Estoy pasando un momento crítico en esto de la maternidad. Más crítico aún que cuando llevaba ojeras de cuello vuelto y algún que otro moco ajeno pegado en la chaqueta. Mis hijos no son ya niños pequeños, pero tampoco adolescentes. Su mundo sigue estando lleno de Fantasía, siguen creyendo en los Reyes, en Papá Noel y en el Ratoncito Pérez. Pero su cabeza empieza a tener un pensamiento lógico que choca frontalmente con el mundo fantástico. Y de paso, me obliga a hacer carambolas a mí. Me explico. El otro día, me enfadé con mi hijo pequeño porque su habitación parecía el rastro en día festivo.
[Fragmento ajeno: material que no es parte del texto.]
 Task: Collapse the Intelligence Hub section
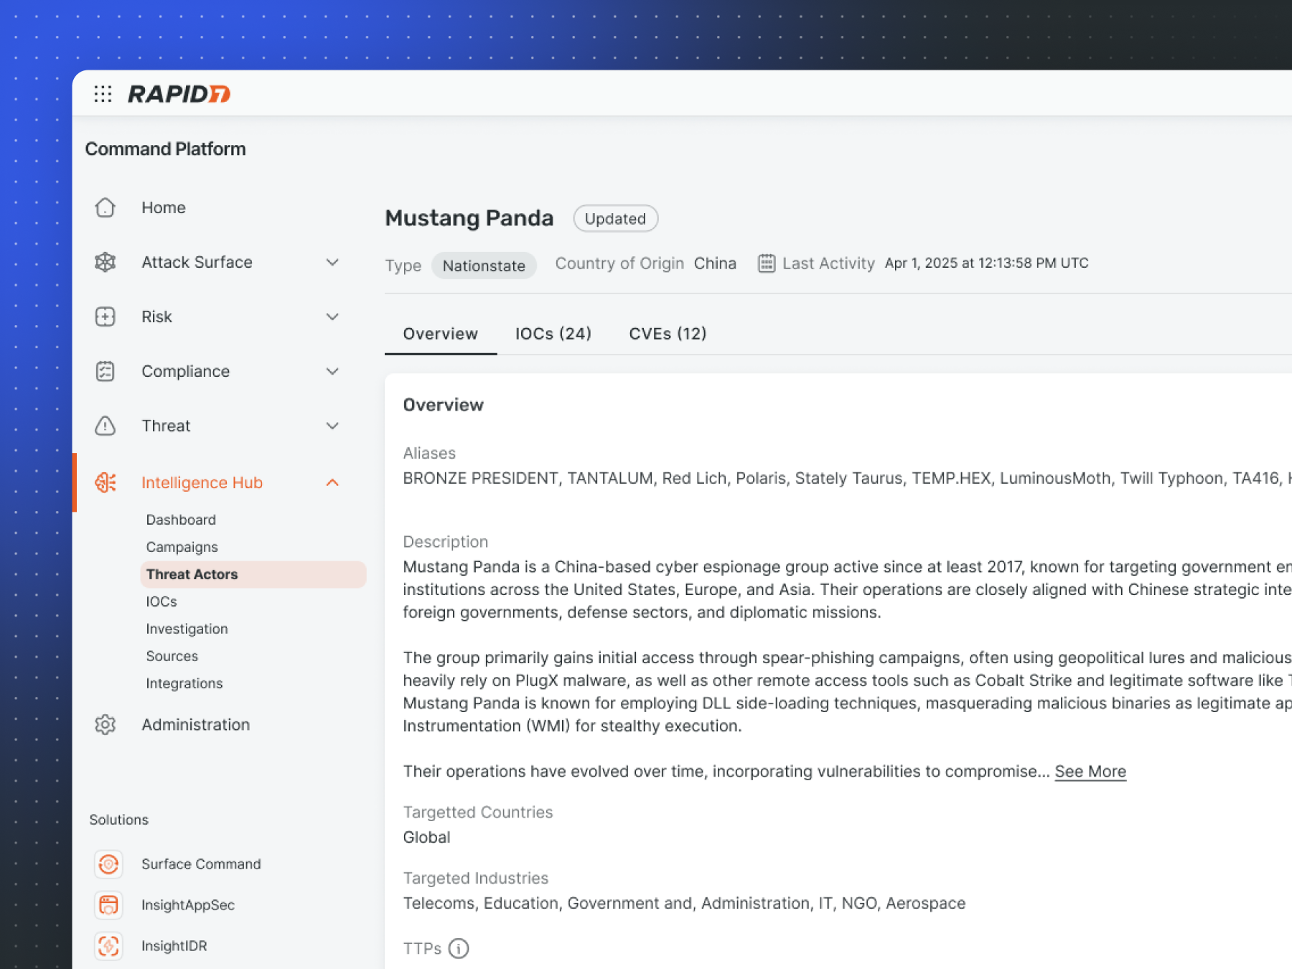[x=332, y=482]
–Ordena esto hoy. ¡Ya! –mis brazos en jarras y la mirada amenazante debieron convencerlo porque se puso manos a la obra. Pero hete aquí que en el maremágnum de cosas encontró una notita que el Ratoncito Pérez le había dejado cuando se le cayó uno de sus primeros dientes de leche. Generalmente, las desaparezco pero ésta se me debió traspapelar.
–Mamá –dijo con el ceño fruncido–, esta nota que TEÓRICAMENTE ha escrito el ratoncito Pérez, tiene tu letra.
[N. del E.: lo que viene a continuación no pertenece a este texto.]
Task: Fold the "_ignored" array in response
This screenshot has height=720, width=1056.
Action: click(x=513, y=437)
Me quedé muerta cadáver. “Ay, ay, ay, ¿ahora qué le respondo yo?”
–Sí –siguió diciendo él, convertido por un momento en grafólogo experto– ¿ves? Las R son como las tuyas y las A también ¿La has escrito tú?
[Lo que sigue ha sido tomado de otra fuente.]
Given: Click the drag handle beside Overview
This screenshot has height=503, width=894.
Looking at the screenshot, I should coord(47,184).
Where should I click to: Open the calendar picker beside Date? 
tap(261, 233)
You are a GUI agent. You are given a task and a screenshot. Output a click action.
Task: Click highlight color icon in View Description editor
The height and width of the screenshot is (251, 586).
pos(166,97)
Agaché la cabeza y reconocí que sí, que la había escrito yo. Mi hijo me miró como el que mira a una cucaracha inmunda y me espetó:
–O sea que me has mentido –no podía haber más odio en aquella frase. Y yo hice entonces lo que no debería haber hecho: seguir mintiendo como una bellaca.
–Es que el ratoncito Pérez no sabe escribir, cariño ¿No ves que es un ratón? Yo solo quería que no se quedaran sin responder tus preguntas.
Él se enjugó las lágrimas de rabia que le inundaban los ojos y me enseñó un diente pequeñito que tenía en la mano.
–Esta noche lo comprobaré. Se me acaba de caer un diente y le voy a pedir al Ratoncito Pérez que me traiga algo en vez de monedas. A ver si es verdad que existe y no me estás mintiendo de nuevo.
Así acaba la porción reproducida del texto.